Last year, Zeiler again initially laced his skates as a member of Los Angeles, although a groin injury limited him to 27 games there. Now, in his fourth season, a milepost when many NHL-caliber players are topping off their slow and steady climbs upward, Zeiler was an early cut by Los Angeles and will start the season in Manchester.
Zeiler, 26, takes the demotion as simply an opportunity for him to play hockey again.
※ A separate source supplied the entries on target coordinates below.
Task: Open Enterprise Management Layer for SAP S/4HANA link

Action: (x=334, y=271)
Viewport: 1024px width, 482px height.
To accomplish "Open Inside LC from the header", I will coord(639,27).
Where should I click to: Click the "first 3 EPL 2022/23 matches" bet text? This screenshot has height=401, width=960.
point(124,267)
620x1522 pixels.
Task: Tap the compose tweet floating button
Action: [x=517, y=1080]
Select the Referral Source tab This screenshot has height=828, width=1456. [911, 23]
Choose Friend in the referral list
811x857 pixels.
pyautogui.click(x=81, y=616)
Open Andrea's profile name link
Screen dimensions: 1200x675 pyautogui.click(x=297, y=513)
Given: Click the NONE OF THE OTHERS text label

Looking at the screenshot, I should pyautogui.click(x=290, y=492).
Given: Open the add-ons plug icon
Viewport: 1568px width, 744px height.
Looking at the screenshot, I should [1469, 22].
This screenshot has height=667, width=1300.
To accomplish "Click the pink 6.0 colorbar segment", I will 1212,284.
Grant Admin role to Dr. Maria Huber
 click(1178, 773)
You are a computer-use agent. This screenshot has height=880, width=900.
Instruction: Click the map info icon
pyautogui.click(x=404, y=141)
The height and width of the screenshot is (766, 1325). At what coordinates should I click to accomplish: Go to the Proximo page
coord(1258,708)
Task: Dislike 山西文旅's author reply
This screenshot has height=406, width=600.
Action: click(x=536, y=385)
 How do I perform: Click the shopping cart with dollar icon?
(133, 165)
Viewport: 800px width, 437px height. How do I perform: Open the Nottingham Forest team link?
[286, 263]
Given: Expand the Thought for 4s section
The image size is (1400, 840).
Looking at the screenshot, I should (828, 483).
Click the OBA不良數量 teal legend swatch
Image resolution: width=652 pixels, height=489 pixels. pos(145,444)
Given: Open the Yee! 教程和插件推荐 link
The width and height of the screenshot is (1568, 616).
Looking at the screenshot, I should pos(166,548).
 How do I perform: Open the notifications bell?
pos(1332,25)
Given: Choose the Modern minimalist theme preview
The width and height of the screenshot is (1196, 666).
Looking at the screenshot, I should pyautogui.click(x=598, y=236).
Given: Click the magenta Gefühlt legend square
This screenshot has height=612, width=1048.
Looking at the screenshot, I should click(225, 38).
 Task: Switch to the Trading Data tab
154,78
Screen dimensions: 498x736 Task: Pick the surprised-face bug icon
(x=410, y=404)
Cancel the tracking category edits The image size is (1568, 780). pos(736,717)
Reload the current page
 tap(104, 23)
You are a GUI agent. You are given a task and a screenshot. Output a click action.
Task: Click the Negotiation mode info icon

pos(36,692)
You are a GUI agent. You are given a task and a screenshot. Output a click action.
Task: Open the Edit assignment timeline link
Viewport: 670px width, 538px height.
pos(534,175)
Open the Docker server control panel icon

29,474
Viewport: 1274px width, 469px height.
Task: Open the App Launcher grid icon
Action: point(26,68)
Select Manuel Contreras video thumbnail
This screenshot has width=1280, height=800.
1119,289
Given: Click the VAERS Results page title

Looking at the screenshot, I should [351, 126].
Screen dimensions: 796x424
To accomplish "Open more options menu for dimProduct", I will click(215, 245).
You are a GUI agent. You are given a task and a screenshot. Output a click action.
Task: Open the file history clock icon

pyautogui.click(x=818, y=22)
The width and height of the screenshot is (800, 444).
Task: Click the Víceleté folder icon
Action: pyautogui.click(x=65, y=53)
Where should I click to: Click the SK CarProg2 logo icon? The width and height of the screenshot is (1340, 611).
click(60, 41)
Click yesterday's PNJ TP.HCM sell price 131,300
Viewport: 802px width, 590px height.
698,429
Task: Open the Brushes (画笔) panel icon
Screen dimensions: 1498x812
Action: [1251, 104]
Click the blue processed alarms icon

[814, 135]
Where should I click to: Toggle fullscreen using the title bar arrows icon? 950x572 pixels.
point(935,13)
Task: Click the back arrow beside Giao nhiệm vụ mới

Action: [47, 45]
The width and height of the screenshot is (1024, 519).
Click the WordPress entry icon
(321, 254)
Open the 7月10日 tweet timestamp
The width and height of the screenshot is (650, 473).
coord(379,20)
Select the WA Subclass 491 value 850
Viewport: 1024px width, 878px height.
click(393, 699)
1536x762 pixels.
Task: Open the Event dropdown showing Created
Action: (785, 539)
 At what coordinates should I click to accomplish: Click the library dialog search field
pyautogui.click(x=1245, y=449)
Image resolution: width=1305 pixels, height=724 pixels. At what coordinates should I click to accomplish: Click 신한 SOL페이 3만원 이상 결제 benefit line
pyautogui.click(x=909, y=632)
At least, the brand of hockey that he's used to, one filled with quality minutes, power-play chances and uninhibited aggressiveness.
"Obviously, I have to start down at the bottom and work my way up," he said. "Hopefully, if they (Los Angeles) don't want me, somebody else sees me. I'm here at camp now, it's a noticeable difference (from his first year). My first year, my confidence wasn't great. I was a grinder. My confidence has skyrocketed playing at this level. I'm skating with the puck. I want the puck. We'll see what happens."
Family first -- Defenseman Libor Ustrnul likes to joke around about his alter ego as a cyborg, which is the privilege of someone who stands 6-foot-5 and weighs 240 pounds.
His Czech Republic accent gives him a definite Schwarzenegger-esqe sound. He is nearly as wide as he is tall, and would look just fine in a black leather jacket and cool sunglasses. He even has a series of tattoos on his left arm, scattered images of pulled-back skin that reveal pistons and gears a la The Terminator.
When life really matters, though, Ustrnul is all flesh, blood and mush.
Ustrnul, a second-round pick by Atlanta in 2000, is fighting for a spot with the Syracuse Crunch. He is returning from a year-long hiatus he took to help his bed-ridden wife, Angela, through a very difficult pregnancy.
"I have to do what I have to do. I didn't regret it. That's my family," he said. "Now, it's back to hockey. I missed hockey so bad."
Ustrnul, 27, has been a stranger from the AHL scene for several years, last playing there in 2004-05 with the Chicago Wolves. He spent the subsequent three years playing in the Czech Republic and Finland.
Mobility issues might make him a borderline AHLer, but his rugged toughness is, well, machine-like. In an exhibition game vs. Binghamton, he went down to block a hard shot and the puck hit him at the top of his neck right below the helmet. He stayed down for a moment, then bounced up, smiled and skated away.
"You have to play hard, whatever it takes," Ustrnul said. "I'm a defenseman. That's what I'm here for."